Oh my, I think I’m a tad but late with this post. I said I would be back with a recipe for American Thanksgiving but some how a week off turned to a few months and now it’s almost Easter. Sorry about that, life got a bit busy for a little while but things are starting to get back to normal and I’m excited to get back in the kitchen and the shed.
Now on to the food, last week I was craving twice backed potatoes. There was only one problem with that I didn’t have any potatoes. I could have gone to to the store but I had already been there once that day and I was feeling extra lazy. I had resigned myself to frozen green beans, but when I opened the freezer a lightbulb went off in my head, I can use cauliflower. I mean cauliflower is super versatile and everything tastes better with bacon and cheese so what did I have to loose.

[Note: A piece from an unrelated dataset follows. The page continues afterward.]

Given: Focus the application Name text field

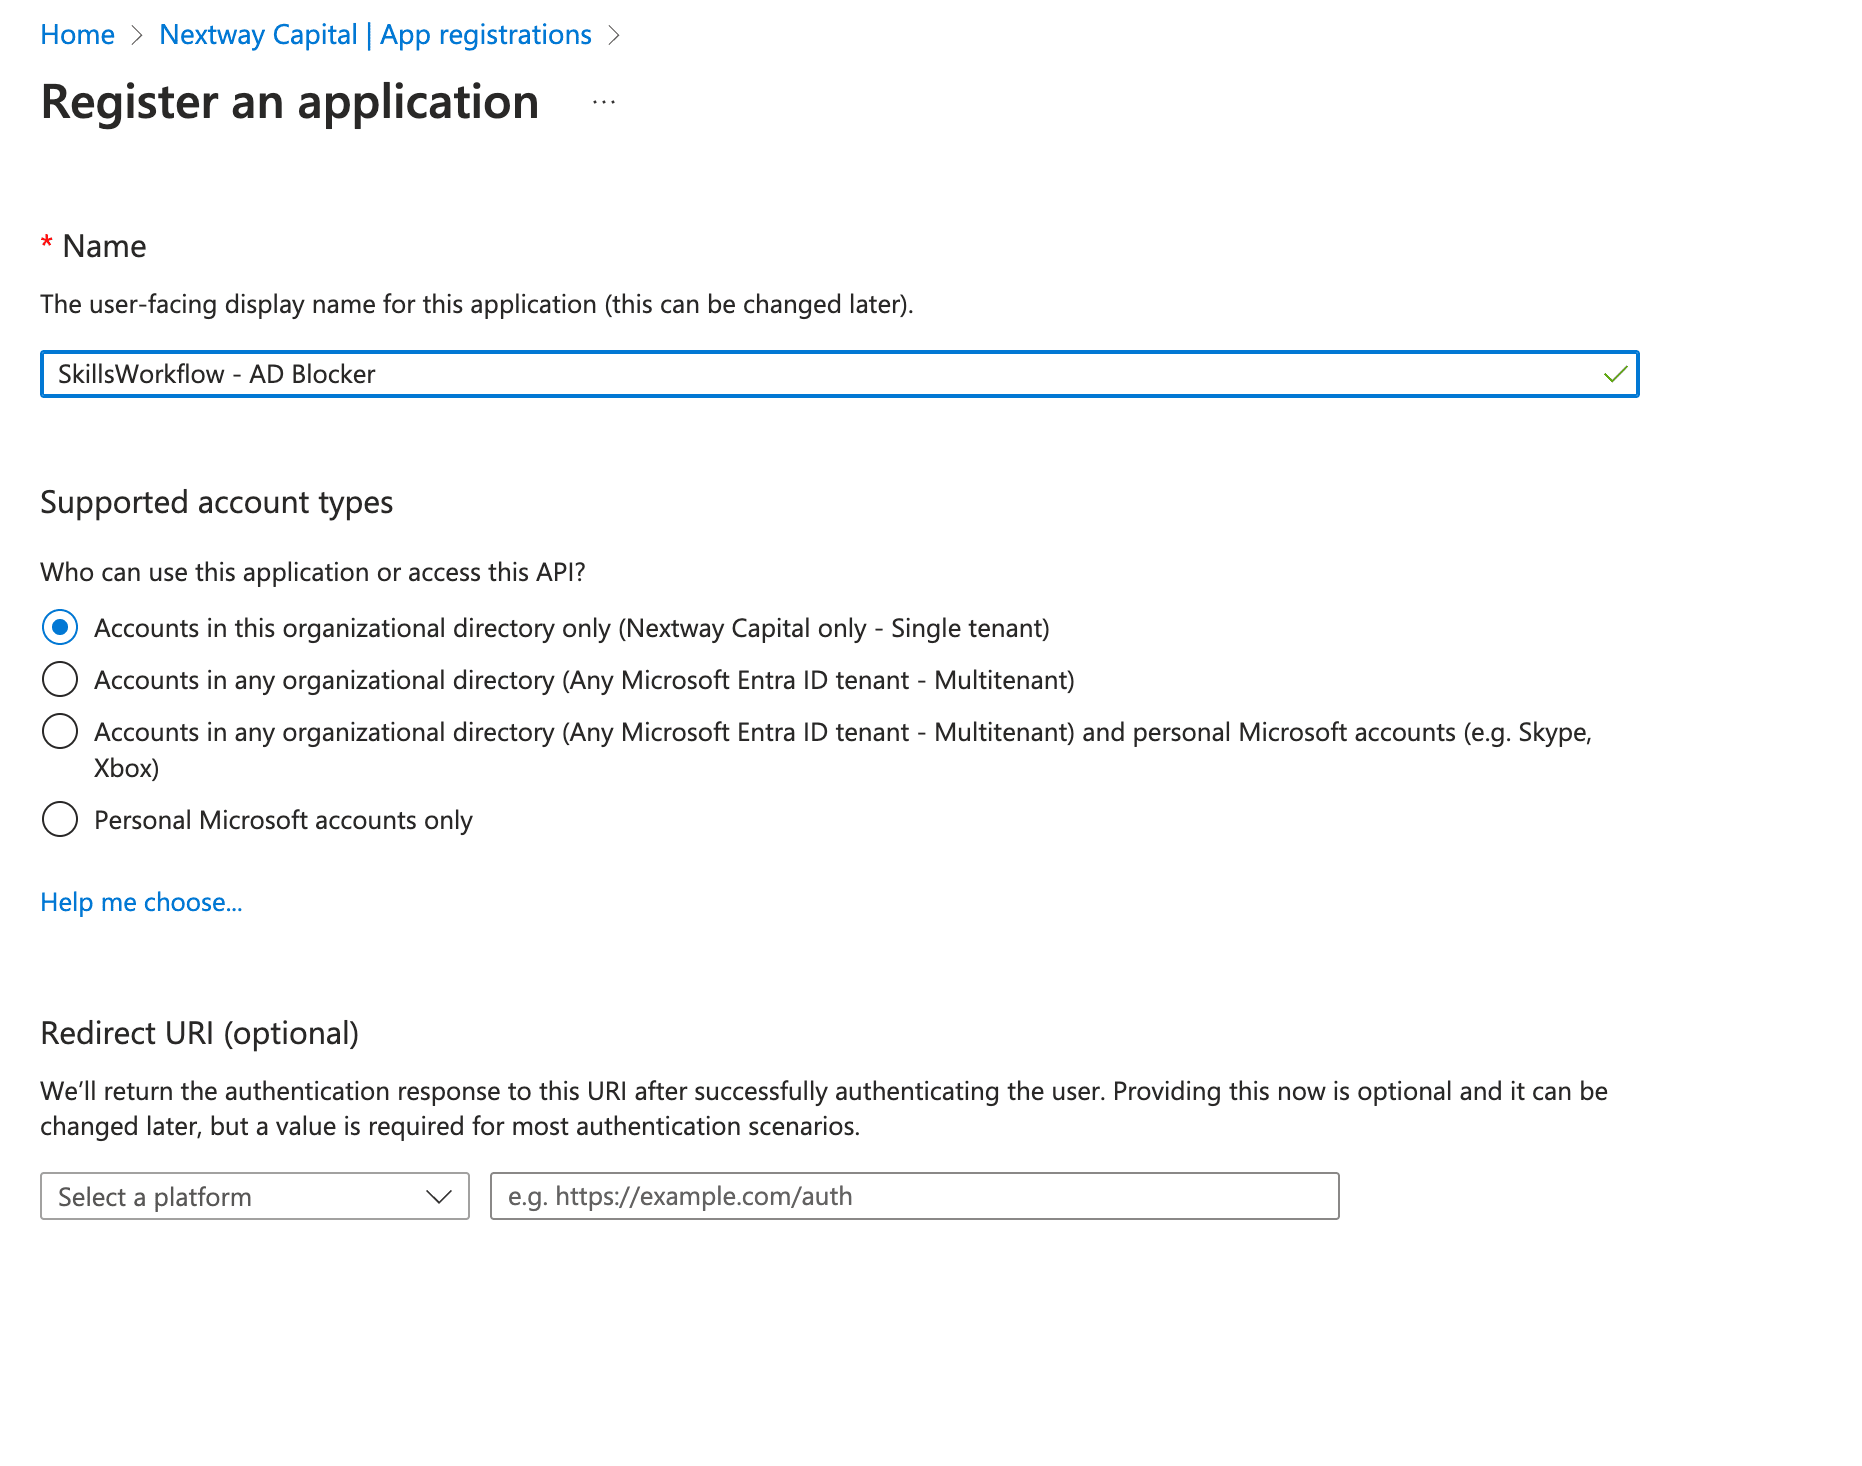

This a pretty easy recipe start to finish I think it only took me 30 minutes. 10 minutes to cook the cauliflower, shred the cheese, mix all the ingredients and toss them in the pan. 20 minutes to bake it in the oven.
What you need
3 cups of cauliflower
1 tbs butter
3 tbs sour cream
2 tsp garlic power
salt and pepper to taste
3/4 cups old cheddar cheese
1/4 cup bacon bits
Cook your cauliflower, drain it well then mash just like you would potatoes. Add the sour cream, butter, garlic powder and as much salt and pepper as you would like. Then mix in 1/4 cup of the cheese. Put the cauliflower mixture in a greased pan, top with the rest of the cheese and the bacon bits and bake uncovered at 350F for 20 minutes. Take it out and enjoy.
As always let me know if you try this recipe.